In conclusion, the proposed approach was used for the first time in the field of industry 4.0, especially when applied to hydraulic test rigs. Although, the proposed work in this paper had multiple changes and valuable improvements from the state-of-the art, there is always a place for improvements and further expansions. For future work, it could be a good challenge to improve experiment one, by designing a LSTM autoencoder that can learn multiple sequences of multiple windows that belongs to different sensors at a time, by applying one LSTM autoencoding model.
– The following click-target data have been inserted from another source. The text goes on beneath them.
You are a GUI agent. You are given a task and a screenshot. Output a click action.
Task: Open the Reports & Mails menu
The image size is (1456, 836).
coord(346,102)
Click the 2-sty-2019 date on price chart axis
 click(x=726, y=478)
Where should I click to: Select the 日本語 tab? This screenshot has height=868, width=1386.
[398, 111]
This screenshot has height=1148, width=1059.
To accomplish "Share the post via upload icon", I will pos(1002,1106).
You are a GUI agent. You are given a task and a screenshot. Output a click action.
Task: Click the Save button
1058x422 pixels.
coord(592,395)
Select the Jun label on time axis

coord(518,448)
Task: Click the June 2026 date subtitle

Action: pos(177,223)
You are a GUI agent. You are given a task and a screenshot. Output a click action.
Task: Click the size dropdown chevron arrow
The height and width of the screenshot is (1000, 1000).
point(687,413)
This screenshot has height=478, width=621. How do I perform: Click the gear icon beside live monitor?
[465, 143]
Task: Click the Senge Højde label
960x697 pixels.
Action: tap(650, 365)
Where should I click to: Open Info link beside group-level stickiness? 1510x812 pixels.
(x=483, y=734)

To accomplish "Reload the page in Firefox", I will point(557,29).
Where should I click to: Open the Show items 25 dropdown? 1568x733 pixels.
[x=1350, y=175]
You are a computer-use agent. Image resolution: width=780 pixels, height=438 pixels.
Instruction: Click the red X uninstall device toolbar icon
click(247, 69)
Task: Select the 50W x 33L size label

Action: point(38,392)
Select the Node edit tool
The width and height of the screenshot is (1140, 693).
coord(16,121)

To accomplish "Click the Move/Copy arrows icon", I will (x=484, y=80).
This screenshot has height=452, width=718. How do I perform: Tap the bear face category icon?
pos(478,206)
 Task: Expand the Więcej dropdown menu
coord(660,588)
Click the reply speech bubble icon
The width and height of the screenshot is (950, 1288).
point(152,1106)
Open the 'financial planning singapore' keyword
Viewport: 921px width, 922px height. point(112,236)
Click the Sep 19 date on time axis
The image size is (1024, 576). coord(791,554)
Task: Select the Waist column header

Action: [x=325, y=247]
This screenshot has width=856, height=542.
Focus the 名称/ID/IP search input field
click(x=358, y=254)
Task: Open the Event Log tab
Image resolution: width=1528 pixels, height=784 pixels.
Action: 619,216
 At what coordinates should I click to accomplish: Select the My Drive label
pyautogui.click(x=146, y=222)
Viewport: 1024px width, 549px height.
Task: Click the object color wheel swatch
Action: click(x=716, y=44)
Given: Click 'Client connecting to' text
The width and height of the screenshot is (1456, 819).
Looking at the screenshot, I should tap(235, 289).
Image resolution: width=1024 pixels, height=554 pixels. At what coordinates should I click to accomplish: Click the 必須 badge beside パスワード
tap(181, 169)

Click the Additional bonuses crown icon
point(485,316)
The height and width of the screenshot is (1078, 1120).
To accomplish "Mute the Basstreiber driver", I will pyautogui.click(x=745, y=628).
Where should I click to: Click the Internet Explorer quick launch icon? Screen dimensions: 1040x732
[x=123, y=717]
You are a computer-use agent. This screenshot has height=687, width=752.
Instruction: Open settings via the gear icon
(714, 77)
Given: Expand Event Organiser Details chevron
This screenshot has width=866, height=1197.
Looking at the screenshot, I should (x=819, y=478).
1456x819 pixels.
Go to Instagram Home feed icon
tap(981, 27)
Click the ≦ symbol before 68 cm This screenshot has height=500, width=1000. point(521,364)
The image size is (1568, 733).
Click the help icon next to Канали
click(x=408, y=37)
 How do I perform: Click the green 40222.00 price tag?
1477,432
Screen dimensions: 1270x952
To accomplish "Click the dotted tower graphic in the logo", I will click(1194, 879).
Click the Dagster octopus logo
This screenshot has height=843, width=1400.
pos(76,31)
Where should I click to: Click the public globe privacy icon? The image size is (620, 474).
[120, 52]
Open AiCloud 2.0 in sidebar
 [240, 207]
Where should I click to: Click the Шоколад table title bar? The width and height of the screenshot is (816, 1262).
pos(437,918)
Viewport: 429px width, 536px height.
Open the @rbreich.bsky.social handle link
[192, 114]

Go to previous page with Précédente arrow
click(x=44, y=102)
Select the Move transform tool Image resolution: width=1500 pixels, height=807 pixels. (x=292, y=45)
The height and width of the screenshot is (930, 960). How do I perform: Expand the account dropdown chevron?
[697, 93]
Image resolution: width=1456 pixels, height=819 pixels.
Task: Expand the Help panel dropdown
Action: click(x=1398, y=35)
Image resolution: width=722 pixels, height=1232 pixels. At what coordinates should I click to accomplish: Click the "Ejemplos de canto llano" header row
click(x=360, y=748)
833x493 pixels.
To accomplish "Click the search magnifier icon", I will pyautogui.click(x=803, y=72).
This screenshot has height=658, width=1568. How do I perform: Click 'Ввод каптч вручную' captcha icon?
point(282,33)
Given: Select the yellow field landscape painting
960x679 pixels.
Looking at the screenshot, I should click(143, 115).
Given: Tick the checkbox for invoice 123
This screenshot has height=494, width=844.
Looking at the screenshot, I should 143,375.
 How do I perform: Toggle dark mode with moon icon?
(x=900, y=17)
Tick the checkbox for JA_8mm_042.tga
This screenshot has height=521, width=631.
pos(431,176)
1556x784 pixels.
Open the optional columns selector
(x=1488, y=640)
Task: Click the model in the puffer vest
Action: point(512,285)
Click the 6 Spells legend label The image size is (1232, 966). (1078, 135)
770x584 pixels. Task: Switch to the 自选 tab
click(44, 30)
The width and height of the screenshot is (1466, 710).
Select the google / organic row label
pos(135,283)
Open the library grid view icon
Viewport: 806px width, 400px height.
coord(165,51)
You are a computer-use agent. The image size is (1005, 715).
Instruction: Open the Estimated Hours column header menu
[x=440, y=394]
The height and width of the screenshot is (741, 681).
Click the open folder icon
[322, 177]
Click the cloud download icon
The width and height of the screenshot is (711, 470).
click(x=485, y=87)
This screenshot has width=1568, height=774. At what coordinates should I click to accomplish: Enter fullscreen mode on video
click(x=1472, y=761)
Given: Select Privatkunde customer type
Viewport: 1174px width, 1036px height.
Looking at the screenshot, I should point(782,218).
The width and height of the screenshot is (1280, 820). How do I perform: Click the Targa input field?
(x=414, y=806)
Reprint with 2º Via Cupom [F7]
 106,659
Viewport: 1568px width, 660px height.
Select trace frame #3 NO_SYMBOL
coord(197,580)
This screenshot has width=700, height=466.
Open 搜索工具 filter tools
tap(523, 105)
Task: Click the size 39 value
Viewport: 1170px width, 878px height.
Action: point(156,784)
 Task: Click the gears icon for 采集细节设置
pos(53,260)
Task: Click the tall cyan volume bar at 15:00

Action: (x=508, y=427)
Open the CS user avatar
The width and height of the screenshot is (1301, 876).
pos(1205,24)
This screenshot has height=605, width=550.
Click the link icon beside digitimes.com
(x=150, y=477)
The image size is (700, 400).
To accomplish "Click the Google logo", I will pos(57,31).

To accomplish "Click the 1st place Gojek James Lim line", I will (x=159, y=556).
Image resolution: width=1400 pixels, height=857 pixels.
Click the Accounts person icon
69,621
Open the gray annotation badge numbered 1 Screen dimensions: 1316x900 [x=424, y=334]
For example, in experiment one, only one sensor at a time (PS1) was used in a sliding window format to train the LSTM autoencoder to predict/reconstruct the healthy window of the given PS1 window of size 60. In the current approach, we must train the LSTM autoencoder for each sensor separately, to learn how to reconstruct each healthy window. However, a multi-variate approach, multi-sequences, multi-sensor deep neural network design would be a sophisticated approach in the future, where several LSTM autoencoder batches could be connected together sequentially or in parallel, so each could train on different sensor window sequences. Furthermore, the feature engineering methods applied to the diagnosis phase were all in time-domain. Investigating the frequency-domain or the combination of time and frequency domains, such as applying Wavelet Coefficient Packer Decomposition (WPD) would add different perspective for the future of FDD in mechanical equipment.